I called the number listed on the brochure and a friendly Tony Lydgate answered. He took my reservation and offered to bring me a map with driving directions later in the day. True to his word, the map was waiting for us that evening at our hotel in Kapaa.
On the appointed day, we drove out to the farm, located in the Wailua Homesteads area above Kapaa. We easily found the farm - essentially Tony Lydgate's huge backyard - and parked behind his house.
Tony almost immediately walked over to meet us. It was raining that morning, but the downpour was brief and warm. Three other couples soon drove up, and the tour began.
Steelgrass Farms covers about 8 acres of land. Nearly every planting was brought in by the Lydgates and started as a seed or cutting. The result is impressive: a bamboo forest lines a babbling brook, vanilla bean orchids ramble, citrus and avocado trees hang heavy with fruit.
As we walked, Tony picked fruit from his trees for us to sample - blood orange, crunchy-sweet star fruit, creamy zutano avocado, starchy apple banana. He plucked leaves from the kaffir lime tree and rubbed them together beneath our noses so we could drink in the strong lime scent. It was, more than anything, a walk for the senses
Then there were the cacao trees. This, obviously Tony's passion, was where the story-telling became earnest and intense. It is Tony Lydgate's dream to grow chocolate for commercial purposes, in a co-operative sense. At the time of our visit, Tony estimated that in three years, he'd have enough trees and enough interest in co-operative chocolate farming to make it work.
Tony explained how the fruit grows, how it is harvested, and how it becomes chocolate as we know it. Sitting under a canopy in his garden, he opened a cacao pod and dug out some seeds. We passed them around for a taste. The seeds were bitter, but not unpleasant. Just not chocolate as we know it. We then began chocolate tasting in earnest.

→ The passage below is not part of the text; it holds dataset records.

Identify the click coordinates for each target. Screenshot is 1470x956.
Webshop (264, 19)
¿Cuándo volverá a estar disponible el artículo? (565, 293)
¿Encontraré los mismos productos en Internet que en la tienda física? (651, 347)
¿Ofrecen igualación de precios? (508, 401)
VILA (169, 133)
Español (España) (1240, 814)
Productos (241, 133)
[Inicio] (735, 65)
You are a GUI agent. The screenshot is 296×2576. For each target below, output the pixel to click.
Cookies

We sampled about a dozen different chocolates from around the world. Some were chalky, some bitter, some smooth and sweet. We ranked them, and were mildly surprised that the most expensive chocolate were not necessarily our favorite. I liked the bitter chocolates best, but they had to be smooth. My top pick: Valrhona. My second favorite: Hershey's Special Dark.

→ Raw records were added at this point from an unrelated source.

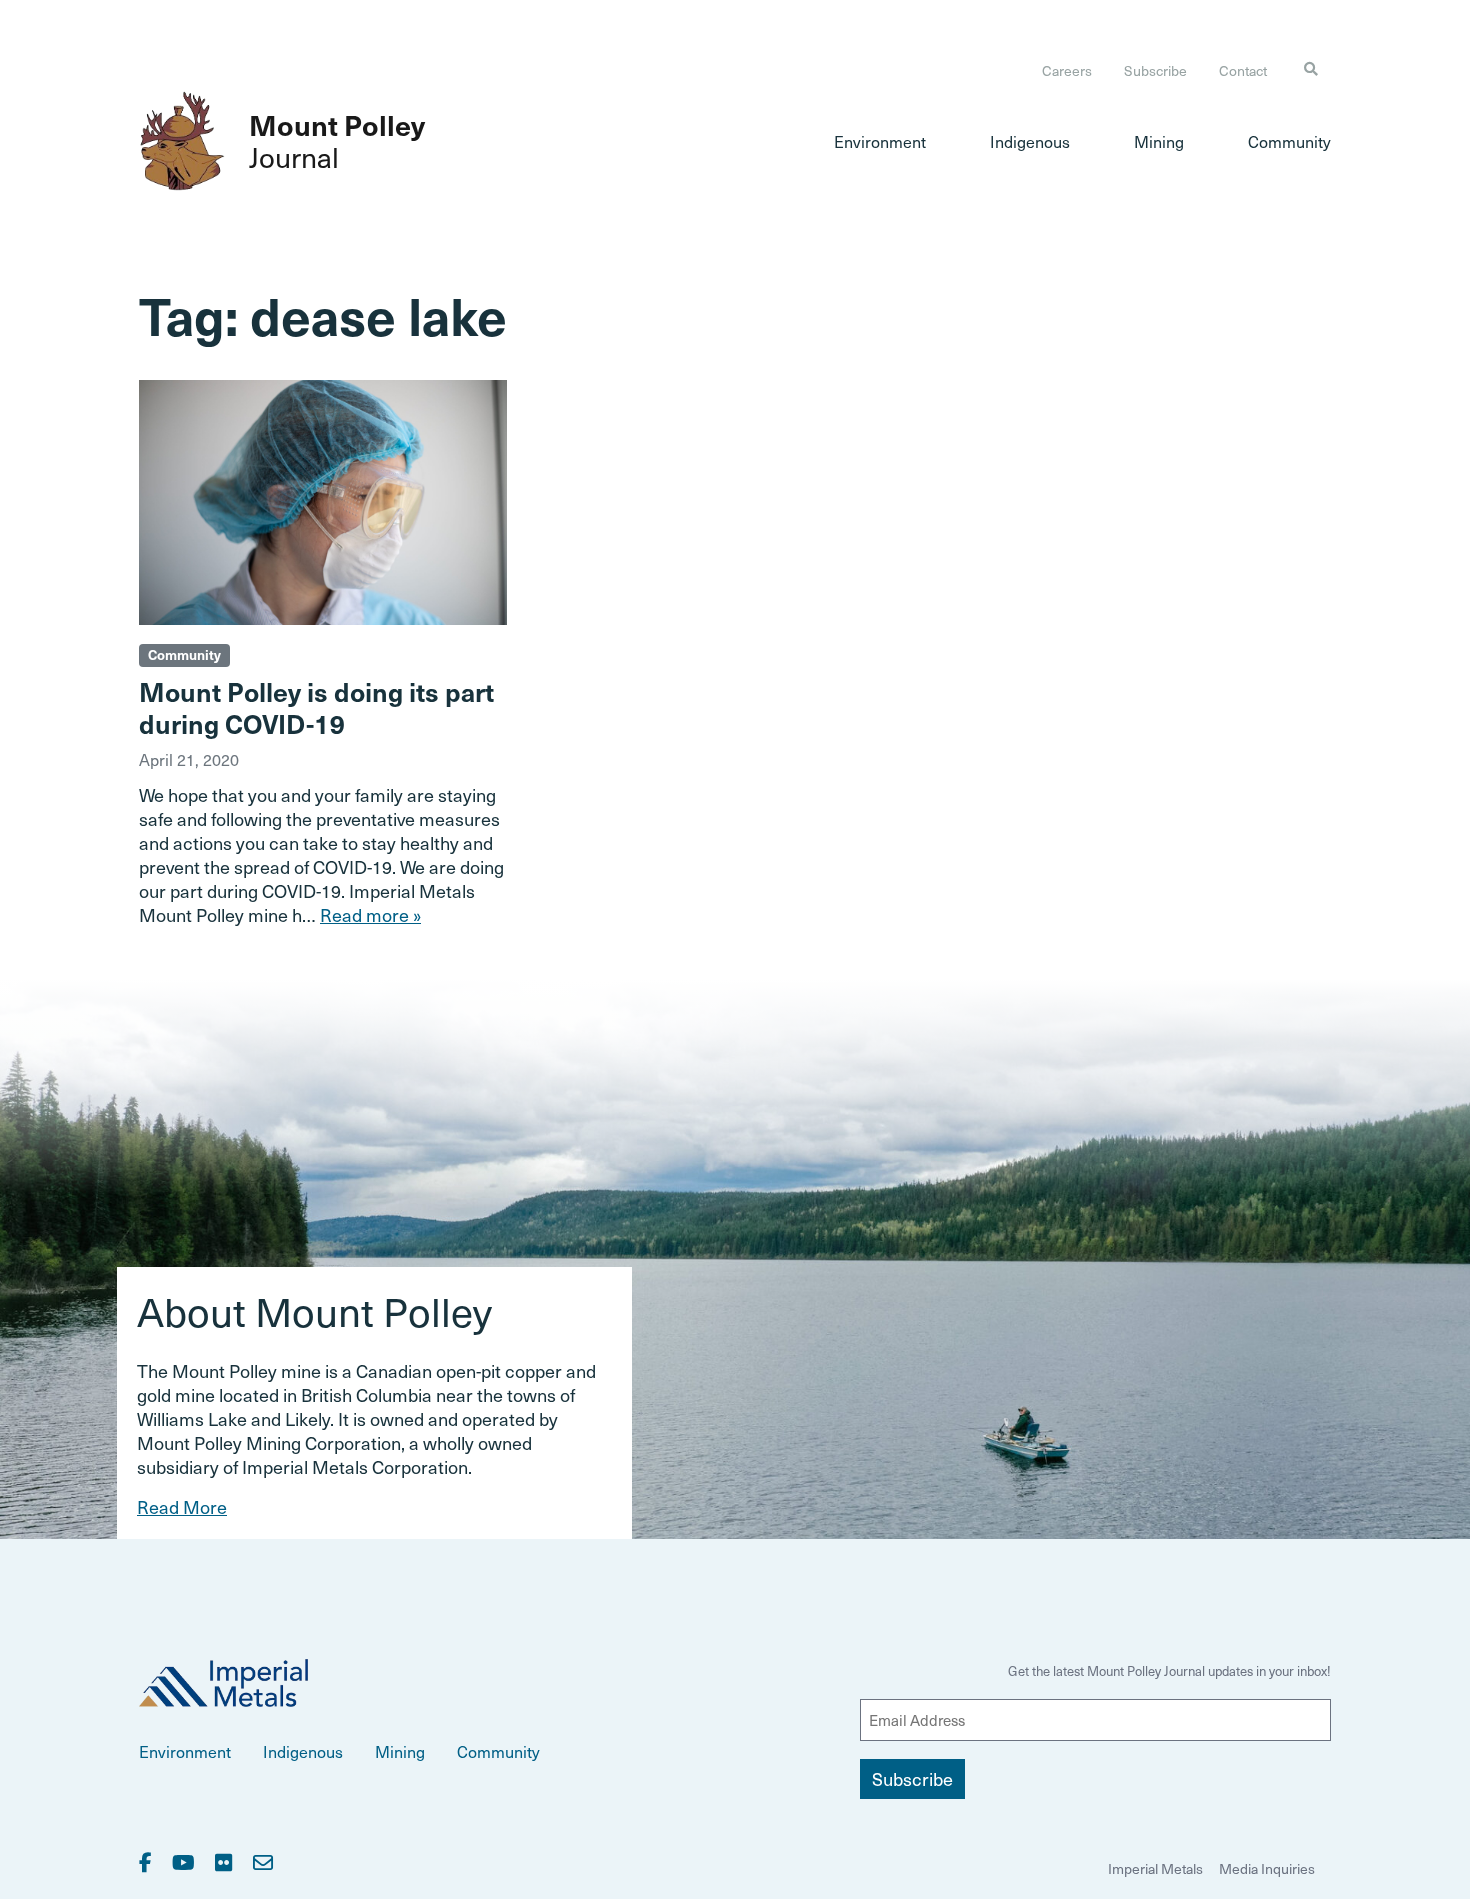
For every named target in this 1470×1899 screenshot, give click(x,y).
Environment (880, 141)
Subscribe (1155, 70)
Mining (1159, 141)
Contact (1243, 70)
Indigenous (1030, 141)
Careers (1067, 70)
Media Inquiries (1267, 1868)
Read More (182, 1506)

Our tour ended with a peek into Tony Lydgate's vision of Kauai's cooperative cacao farming. Everyone on Kauai works two, sometimes three jobs. There was no reason, he said, that every family in Kauai couldn't grow a few cacao trees, harvest the fruit for the co-op, and get a check for their troubles. It would not be enough to pay the mortgage, but it would be a way for a family to supplement their incomes.
If you find yourself on Kauai in search of an unusual and low-key tour, consider giving Steelgrass Chocolate Farm a call. If the 8-acre garden doesn't amaze you, Tony Lydgate's vision for a chocolate cooperative in Kauai most certainly will inspire.
More About Chocolate Co-ops In Hawaii
Cacao is currently grown, harvested and made into commercial chocolate on the Big Island of Hawaii by the Original Hawaiian Chocolate Factory.
In 2008, Steelgrass Chocolate Farm in Kauai was the only cacao farm in Kauai open for public tours. At the time of our tour, It did not yet produce chocolate for commercial use. By 2013, there were at two other chocolate farms on Kauai open for public tours.